One of the best systems for learning Low-Level Design is BookMyShow.
Because at first glance, it looks simple:
User selects movie
→ chooses seats
→ makes payment
→ booking gets confirmed
But internally, this system forces us to solve some very important design problems:
- seat consistency
- concurrent booking
- lifecycle management
- state transitions
- ownership boundaries
- workflow orchestration
Which makes it an excellent domain modeling exercise.
Step 1 — Understand the Core Business Flow
Before thinking about classes, understand the workflow first.
Simplified booking flow:
User selects show
→ selects seats
→ seats get locked
→ payment happens
→ booking gets confirmed
Now ask carefully:
Which objects own these responsibilities?
That question drives the design.
Step 2 — Identify Core Entities
We start with business objects that:
- have identity
- evolve over time
- require tracking
Movie
- movieId
- title
- duration
- language
Movie has business identity.
Entity ✅
Theater
Tracks:
- location
- screens
- configuration
Entity ✅
Show
Very important Entity.
Why?
Because Show controls:
- timing
- seat availability
- booking state
- pricing context
Show becomes central to consistency.
Booking
Booking has:
- bookingId
- lifecycle
- payment relationship
- cancellation state
Entity ✅
Step 3 — Identify Value Objects
Now separate descriptive values.
SeatNumber
SeatNumber("A12")
We care about:
- the value itself not
- independent lifecycle
Value Object ✅
Money
Money(₹450)
Again:
- defined by value
- no identity
Value Object ✅
TimeRange
Represents:
- start time
- end time
Also a Value Object.
Step 4 — Identify Critical Invariants
This is where real system design begins.
Ask:
“What business rules must NEVER break?”
Most Important Invariant
Same seat cannot be booked twice for the same show.
This single rule shapes most of the system design.

:::::

_PROBLEM A_. Decide whether each statement agrees with the BookMyShow design text, answering yes or no and quoting the words from the text that settle it: (i) Show is described as central to consistency; (ii) Money is classed as an entity with its own identity; (iii) classes should be worked out before the workflow is understood.
_PROBLEM B_. Extend the BookMyShow design text, starting after its final sentence.
The material after this text comes from a separate source.

:::::

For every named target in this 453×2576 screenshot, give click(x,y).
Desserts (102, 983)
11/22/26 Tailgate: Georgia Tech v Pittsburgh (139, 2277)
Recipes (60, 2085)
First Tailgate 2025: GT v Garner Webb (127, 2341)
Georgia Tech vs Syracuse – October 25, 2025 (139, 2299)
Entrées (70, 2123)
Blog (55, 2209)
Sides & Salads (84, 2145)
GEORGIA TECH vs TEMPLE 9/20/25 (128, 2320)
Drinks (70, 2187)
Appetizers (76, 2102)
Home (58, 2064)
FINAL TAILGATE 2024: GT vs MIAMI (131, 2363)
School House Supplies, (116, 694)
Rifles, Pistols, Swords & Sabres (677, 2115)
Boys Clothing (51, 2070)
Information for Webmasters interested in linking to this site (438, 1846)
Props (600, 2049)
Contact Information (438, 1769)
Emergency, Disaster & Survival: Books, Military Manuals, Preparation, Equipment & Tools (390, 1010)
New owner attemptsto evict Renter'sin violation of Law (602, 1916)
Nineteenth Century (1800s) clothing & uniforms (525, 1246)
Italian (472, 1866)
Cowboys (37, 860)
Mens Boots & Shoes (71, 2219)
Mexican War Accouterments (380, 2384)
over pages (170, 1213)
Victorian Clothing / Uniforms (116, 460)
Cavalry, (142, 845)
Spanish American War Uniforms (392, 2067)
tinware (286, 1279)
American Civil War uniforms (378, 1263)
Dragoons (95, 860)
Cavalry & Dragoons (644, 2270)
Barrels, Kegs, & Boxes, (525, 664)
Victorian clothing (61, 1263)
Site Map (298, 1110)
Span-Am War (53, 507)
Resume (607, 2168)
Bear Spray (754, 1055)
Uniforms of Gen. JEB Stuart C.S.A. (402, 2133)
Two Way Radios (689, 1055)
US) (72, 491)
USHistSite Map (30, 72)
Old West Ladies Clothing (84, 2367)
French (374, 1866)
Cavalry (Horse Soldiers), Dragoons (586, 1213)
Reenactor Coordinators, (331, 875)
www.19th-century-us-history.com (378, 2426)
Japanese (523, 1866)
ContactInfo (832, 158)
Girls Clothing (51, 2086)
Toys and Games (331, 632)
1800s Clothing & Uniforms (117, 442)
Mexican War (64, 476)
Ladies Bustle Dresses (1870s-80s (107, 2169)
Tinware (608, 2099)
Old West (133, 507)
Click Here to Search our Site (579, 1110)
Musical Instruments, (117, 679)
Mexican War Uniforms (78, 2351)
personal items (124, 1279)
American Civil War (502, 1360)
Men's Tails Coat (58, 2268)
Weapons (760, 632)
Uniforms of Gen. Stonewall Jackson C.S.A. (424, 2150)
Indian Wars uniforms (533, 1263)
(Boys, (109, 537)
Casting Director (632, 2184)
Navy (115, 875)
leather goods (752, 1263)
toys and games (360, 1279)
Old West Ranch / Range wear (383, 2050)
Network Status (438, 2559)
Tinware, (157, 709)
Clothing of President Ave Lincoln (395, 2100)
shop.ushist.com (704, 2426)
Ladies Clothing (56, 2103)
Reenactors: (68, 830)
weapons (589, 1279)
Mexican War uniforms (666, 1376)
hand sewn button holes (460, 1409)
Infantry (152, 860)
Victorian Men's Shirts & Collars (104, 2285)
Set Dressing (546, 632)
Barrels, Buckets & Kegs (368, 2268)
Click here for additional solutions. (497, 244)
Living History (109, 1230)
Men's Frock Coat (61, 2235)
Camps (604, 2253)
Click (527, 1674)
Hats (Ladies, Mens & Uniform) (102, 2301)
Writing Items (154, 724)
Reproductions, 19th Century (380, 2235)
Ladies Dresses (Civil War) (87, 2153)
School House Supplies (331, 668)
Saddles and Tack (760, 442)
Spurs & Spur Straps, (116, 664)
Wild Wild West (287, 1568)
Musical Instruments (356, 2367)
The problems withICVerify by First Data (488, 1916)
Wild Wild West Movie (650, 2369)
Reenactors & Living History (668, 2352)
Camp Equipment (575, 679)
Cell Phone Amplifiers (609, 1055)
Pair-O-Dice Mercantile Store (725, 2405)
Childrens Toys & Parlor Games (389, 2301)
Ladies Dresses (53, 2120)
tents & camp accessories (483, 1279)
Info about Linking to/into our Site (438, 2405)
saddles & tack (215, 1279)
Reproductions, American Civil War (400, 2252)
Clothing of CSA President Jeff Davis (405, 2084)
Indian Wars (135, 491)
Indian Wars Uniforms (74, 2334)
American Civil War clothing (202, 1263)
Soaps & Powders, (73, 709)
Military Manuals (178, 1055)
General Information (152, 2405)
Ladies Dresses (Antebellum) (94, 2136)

:::::

_RESPONSE A_.
(i) Yes: "Show becomes central to consistency."
(ii) No: "no identity"
(iii) No: "Before thinking about classes, understand the workflow first."

_RESPONSE B_.
Other invariants:
- cancelled bookings should release seats
- payment must happen before confirmation
- locked seats should expire eventually
- invalid seat transitions must not occur
Step 5 — Find the Correct Aggregate Boundary
This is where many beginner designs fail.
A common mistake is making Booking responsible for seats.
But think carefully.
Who actually owns seat consistency?
The answer is:
Show.
Show Aggregate
Show Aggregate
├── Show (Root)
├── SeatAvailability
├── Pricing
└── Timing
The Show Aggregate becomes responsible for:
- locking seats
- confirming seats
- releasing seats
- protecting booking consistency
This is extremely important.
Why Booking Should NOT Control Seats
Imagine this design:
Booking → directly marks seats booked
Now multiple bookings can race against each other.
Consistency becomes fragile.
Instead:
Booking asks Show to reserve seats
Now consistency remains centralized.
That is good aggregate design.
Step 6 — Model Seat State Transitions
Seats evolve through states.
Example:
AVAILABLE
→ LOCKED
→ BOOKED
Or:
LOCKED
→ AVAILABLE
if payment fails or timeout occurs.
These transitions must remain controlled.
Example Domain Logic
class Show {
void lockSeats(List<SeatNumber> seats) {
if(!areAvailable(seats)) {
throw new SeatUnavailableException();
}
markLocked(seats);
}
}
Notice:
- Show protects consistency
- invalid transitions are blocked
- business rules stay centralized
Step 7 — Separate Workflow From Domain Logic
Now comes orchestration.
Booking flow involves:
- seat locking
- payment
- notifications
- booking confirmation
This coordination belongs in Services.
BookingService
class BookingService {
void createBooking(User user, Show show, Seats seats) {
show.lockSeats(seats);
paymentService.process();
booking.confirm();
notificationService.send();
}
}
Service coordinates workflow.
Show protects consistency.
That separation is critical.
Step 8 — Think Beyond the Happy Path
Strong LLD always considers failures.
Example:
- payment fails
- user abandons flow
- seat lock expires
- duplicate requests happen
Now state management becomes even more important.
Weak systems fail under these situations.
Strong systems protect consistency despite failures.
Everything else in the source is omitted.